Fuentes contrastadas han confirmado al SOHR que un comandante militar de Rahman Corps (desplazado desde el este de Gouta) tenía un acuerdo con el consejo local de la ciudad de Afrin, por el que tomaría una zona de una tierra montañosa situada en el área entre Basutah y la ciudad de Afrin, considerándolo «tierra de nadie», sin propietario, para entregarlo luego a la gente desplazada del este de Gouta a cambio de 100 dólares. Dichas fuentes fidedignas confirmaron que ambas partes habían llegado a un acuerdo, pero que ninguna persona desplazada ha entregado nada por el momento.

Las tasas impuestas a los civiles y a las personas que se desplazan en Afrin por la carretera principal y las carreteras secundarias, deben pagar sumas variables de dinero a los puestos de control de las Fuerzas de «Rama de Olivo», que detienen a todo tipo de vehículos -pequeños, grandes, públicos y privados-, y a veces van más allá de las tasas y recurren al pillaje, por no mencionar el control arbitrario que hacen las facciones operativas de «Rama de Olivo» de los recursos económicos de Afrin. Esto se ha traducido en la confiscación de la mayoría de las plantaciones de olivos por parte de tales facciones, y el arrendamiento de las plantaciones a comerciantes y trabajadores para que trabajen en ellas, percibiendo dinero por adelantado como precio por el arrendamiento de estas plantaciones confiscadas, que son más del 75% de la superficie de las fincas de olivares de Afrin; las facciones comparten el control de las fincas de olivos.

Se ha supervisado la ciudad de Afrin ocupada por las fuerzas turcas y facciones de la operación «Rama de Olivo» y comprobado que estas facciones se han dividido sus áreas de control y escriben su nombre sobre todo lo que incautan para probar su propiedad sobre ello y evitar que otras facciones se apoderen del mismo inmueble o maquinaria. También han quemado olivares y otras propiedades. Las violaciones de derechos exceden la confiscación y división de las propiedades. Llevan a cabo redadas diarias en las casas con el pretexto de buscar armas y células durmientes y otros pretextos; así también han saqueado joyerías, llevándose dinero, aparatos electrónicos, incluso teléfonos móviles y muebles.

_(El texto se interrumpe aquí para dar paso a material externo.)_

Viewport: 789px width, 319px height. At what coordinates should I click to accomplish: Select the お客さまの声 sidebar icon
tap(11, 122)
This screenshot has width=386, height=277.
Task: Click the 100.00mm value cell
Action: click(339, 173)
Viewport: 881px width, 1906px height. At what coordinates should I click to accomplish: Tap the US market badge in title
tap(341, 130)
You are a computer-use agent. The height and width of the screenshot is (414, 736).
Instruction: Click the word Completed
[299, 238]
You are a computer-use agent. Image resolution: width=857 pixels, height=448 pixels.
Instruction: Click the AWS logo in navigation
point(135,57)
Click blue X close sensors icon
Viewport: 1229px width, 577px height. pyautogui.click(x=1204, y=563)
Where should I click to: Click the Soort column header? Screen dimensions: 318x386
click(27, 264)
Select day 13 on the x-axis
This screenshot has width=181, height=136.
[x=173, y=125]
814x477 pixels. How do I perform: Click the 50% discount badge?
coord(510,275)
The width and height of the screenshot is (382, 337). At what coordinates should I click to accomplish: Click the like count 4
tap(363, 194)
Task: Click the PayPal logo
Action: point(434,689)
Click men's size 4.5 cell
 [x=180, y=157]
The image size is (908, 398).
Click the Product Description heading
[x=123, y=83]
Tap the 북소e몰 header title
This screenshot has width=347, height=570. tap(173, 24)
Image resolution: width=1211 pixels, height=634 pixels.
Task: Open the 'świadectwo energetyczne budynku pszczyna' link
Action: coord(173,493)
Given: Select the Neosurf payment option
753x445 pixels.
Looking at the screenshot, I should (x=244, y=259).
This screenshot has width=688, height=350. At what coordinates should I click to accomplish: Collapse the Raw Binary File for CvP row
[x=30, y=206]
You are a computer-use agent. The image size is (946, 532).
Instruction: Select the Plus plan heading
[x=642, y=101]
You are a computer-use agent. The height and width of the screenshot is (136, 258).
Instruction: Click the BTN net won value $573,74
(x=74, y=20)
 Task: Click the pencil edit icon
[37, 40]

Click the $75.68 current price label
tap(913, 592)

El robo se ha trasladado de la propiedad privada a la pública, ya que algunos grupos roban cables eléctricos de cobre delante de la población, así como de hospitales e instituciones de servicios. Estos robos han provocado enfrentamientos internos entre las facciones yihadistas rebeldes de la operación «Rama de Olivo», en los que han muerto y resultado heridos decenas de miembros en frecuentes y sangrientos combates, mientras que las autoridades turcas no han ejercido ningún tipo de disuasión o presión, limitándose a tratar de resolver disputas que podían quedar completamente fuera de control.